I have run Elasticsearch in production for log analytics, product search, and document retrieval pipelines. The same mistakes appear every time a team treats it like a relational database. This post covers what you actually need to know: mappings, query semantics, relevance scoring, and aggregations as they really work.

Core Concepts: Index, Document, Shard, Replica
#

An index is a logical namespace. A document is a JSON object stored in an index. Elasticsearch distributes documents across shards (horizontal partitions), and each shard can have one or more replicas for fault tolerance.

Warning

Do not use Elasticsearch as your primary datastore. It does not support transactions, and its near-real-time consistency model (documents become searchable after a ~1-second refresh interval by default) means you can read your own write and not see it. Store authoritative data in PostgreSQL or another ACID store, and sync to Elasticsearch for search.

A typical cluster topology for production: 3 dedicated master nodes, N data nodes sized for your shard count and data volume. Avoid co-locating masters with data nodes in production.

Index Mappings: Explicit vs Dynamic
#

Elasticsearch can infer field types from the first document you index (dynamic mapping), but in production you should always define explicit mappings.

The most important field type decision is text vs keyword:

  • text fields are analyzed: the string is tokenized, lowercased, and stemmed. Use for full-text search.
  • keyword fields are stored verbatim. Use for exact-match filtering, sorting, and aggregations.

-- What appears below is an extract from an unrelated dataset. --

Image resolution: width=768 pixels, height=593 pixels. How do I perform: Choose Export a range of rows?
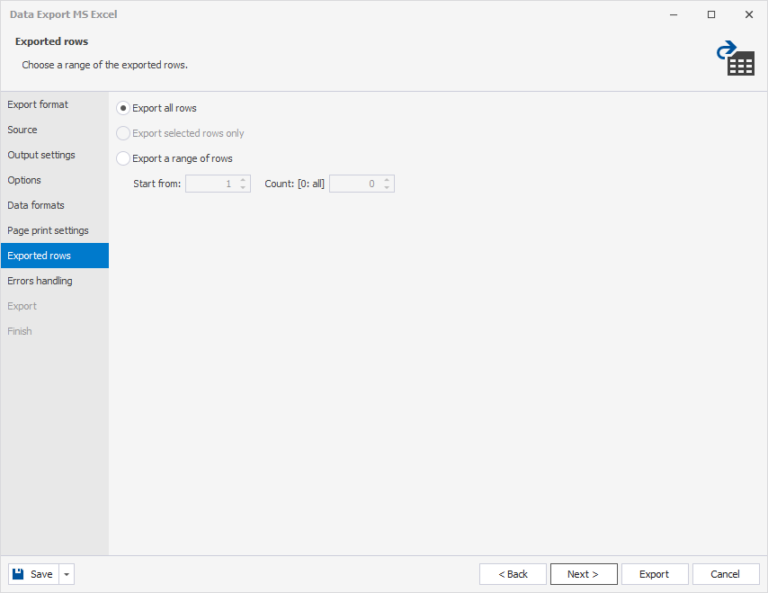(x=124, y=158)
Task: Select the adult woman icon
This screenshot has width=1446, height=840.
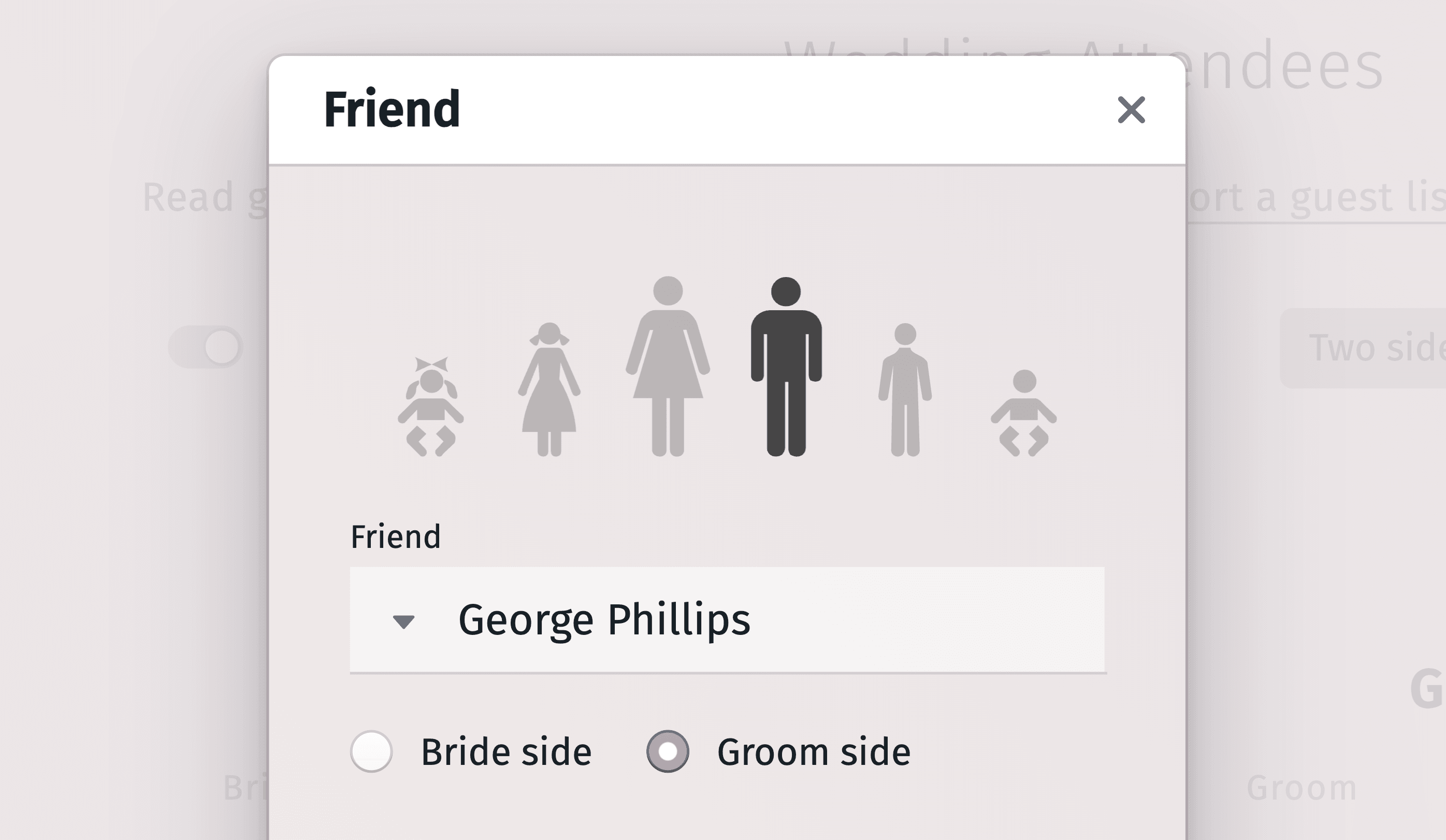Action: pos(668,367)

The analyzer pipeline for a text field is: character filters (strip HTML, normalize unicode) -> tokenizer (split on whitespace, punctuation) -> token filters (lowercase, stop words, stemming).

create-index.sh
curl -X PUT "localhost:9200/products" \
  -H "Content-Type: application/json" \
  -u "elastic:changeme" \
  -d '{
    "settings": {
      "number_of_shards": 3,
      "number_of_replicas": 1,
      "analysis": {
        "analyzer": {
          "english_custom": {
            "type": "custom",
            "tokenizer": "standard",
            "filter": ["lowercase", "english_stop", "english_stemmer"]
          }
        },
        "filter": {
          "english_stop": { "type": "stop", "stopwords": "_english_" },
          "english_stemmer": { "type": "stemmer", "language": "english" }
        }
      }
    },
    "mappings": {
      "properties": {
        "name":        { "type": "text",    "analyzer": "english_custom" },
        "sku":         { "type": "keyword" },
        "price":       { "type": "double" },
        "category":    { "type": "keyword" },
        "description": { "type": "text",    "analyzer": "english_custom" },
        "created_at":  { "type": "date",    "format": "strict_date_optional_time" },
        "in_stock":    { "type": "boolean" }
      }
    }
  }'
Note

Once an index exists, you cannot change the type of an existing field. You must reindex into a new index. Plan your mappings carefully before going to production, or use index aliases to hide the reindex operation from clients.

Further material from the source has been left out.